Using recursion to check for references within references

I had a question regarding using recursion to maybe check to see all the references that is connected to a reference from a particular table. For example if you look at this snippet shown below:


Notice that there is a column called “Related”. I wanted to try to pull out all the information that is tied with the record in that “Related” field that are reference types themselves. If you look at the snippet below:

This snippet shows the information which I click on one of the “Related” record and if you look closely there is a reference type called “Sender” and also “Recipient” and I basically want to pull that out and then subsequent references in those as well. I was thinking maybe I can used recursion to do this and maybe this will kind of be like a tree traversal where the references themselves are essentially a node and I would have to go inside each node and pull out the reference information then eventually I will reach my child node at the end of one of the links and then I would have to go to another direction to pull out the other reference information. I am not too sure if there is a way for me to detect whether an object is a reference type either so I am hitting a bit of a plateau right now and would appreciate it greatly if someone can assist me on this matter.

Thank You,
Tazwar Belal

Hi @Tazwar_Belal.

You can check for an empty reference by doing $Sender.id == 0.

George

Thanks george, I was able to implement that successfully. Now with that part being solved if I detected a reference and I wanted to go to that particular reference, how would I go about doing that? Ideally I wanted to automate retrieving all the tie ins for that related column instead of having to manually go and find it as my documents gets more linked.

Tazwar Belal

Your idea to use recursion makes sense. You’ll have to tweak the following snippet, but the idea should roughly be:

def visit_record(record):
  if record.id == 0: return

  # do something with `record`

  visit_record(record.Sender)
  visit_record(record.Recipient)

visit_record($Related)

George

If I was assuming there to be more links between each of the records is there a way to specify the reference I want because I see that from this code you sent, you got the “record.Sender” inside the visit_record() function but if I did not know that there was a Sender reference is there a way to get that “record.Sender” to be sent as a parameter to the function because what I am picturing is this snippet below:


Notice how I can get to Related → Sender or Recipient and then I can get to the references tied to those two and so I want to be able to get A, B, C, D in a way.

Tazwar Belal

It should be possible with more recursive functions.

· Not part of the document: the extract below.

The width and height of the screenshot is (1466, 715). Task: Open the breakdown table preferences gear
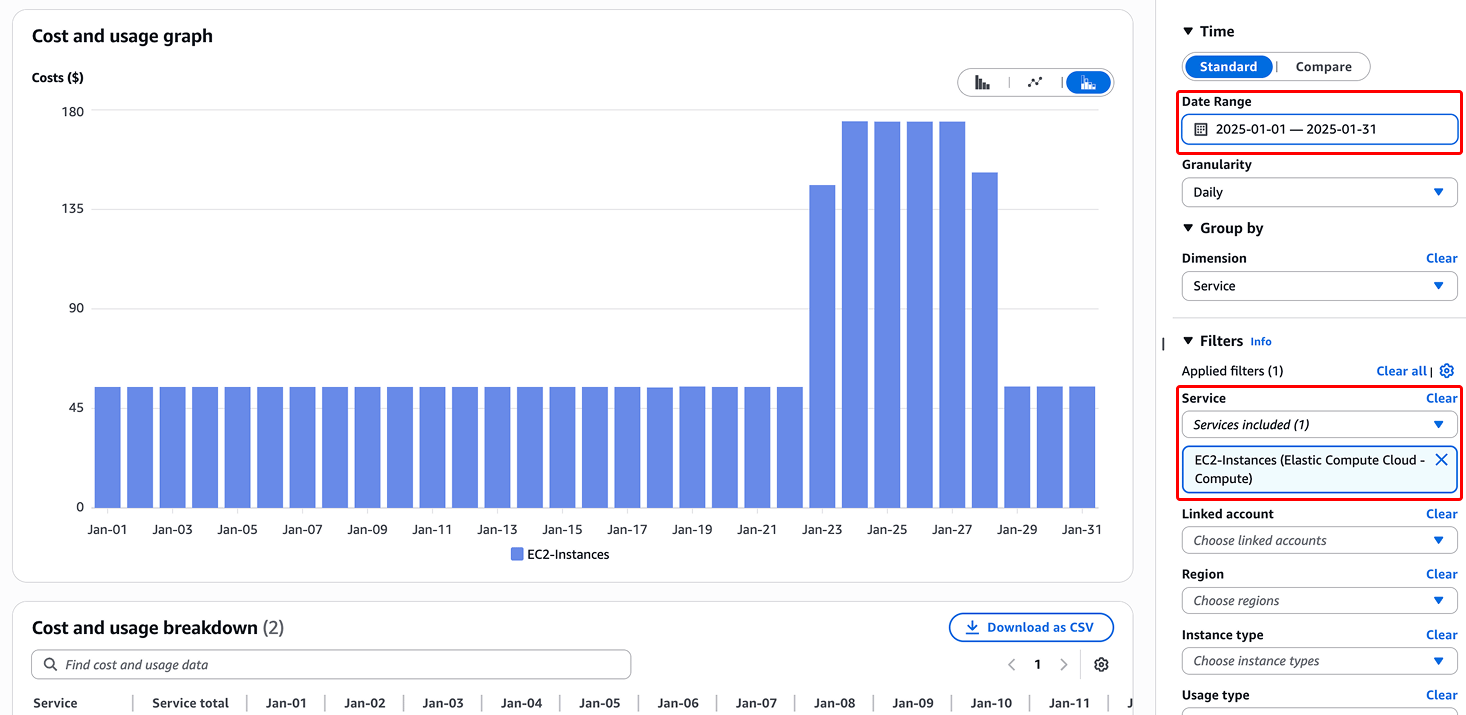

Using your sketch as an example, you could do something like:

def visit_related(record):
  if record.id == 0: return

  # do something with `record`

  visit_sender(record.Sender)
  visit_recipient(record.Recipient)

def visit_sender(record):
  if record.id == 0: return

  # do something with `record`

  # visit left and right child records (A and B)

def visit_recipient(record):
  if record.id == 0: return

  # do something with `record`

  # visit left and right child records (C and D)

visit_related($Related)

You’ll need a recursive function for each table. Note that I assume Sender and Recipient reference different tables; if they reference the same table, you don’t need separate visit_sender and visit_recipient functions.

George

Is there a way to pull out the information from that $Related column. Typically I can just do this manually by doing $Related.something but if I wanted to pull out all the information and maybe store it into a list is that possible? That way I can maybe run a loop through it to see if there is a reference within that list and then keep going down the level.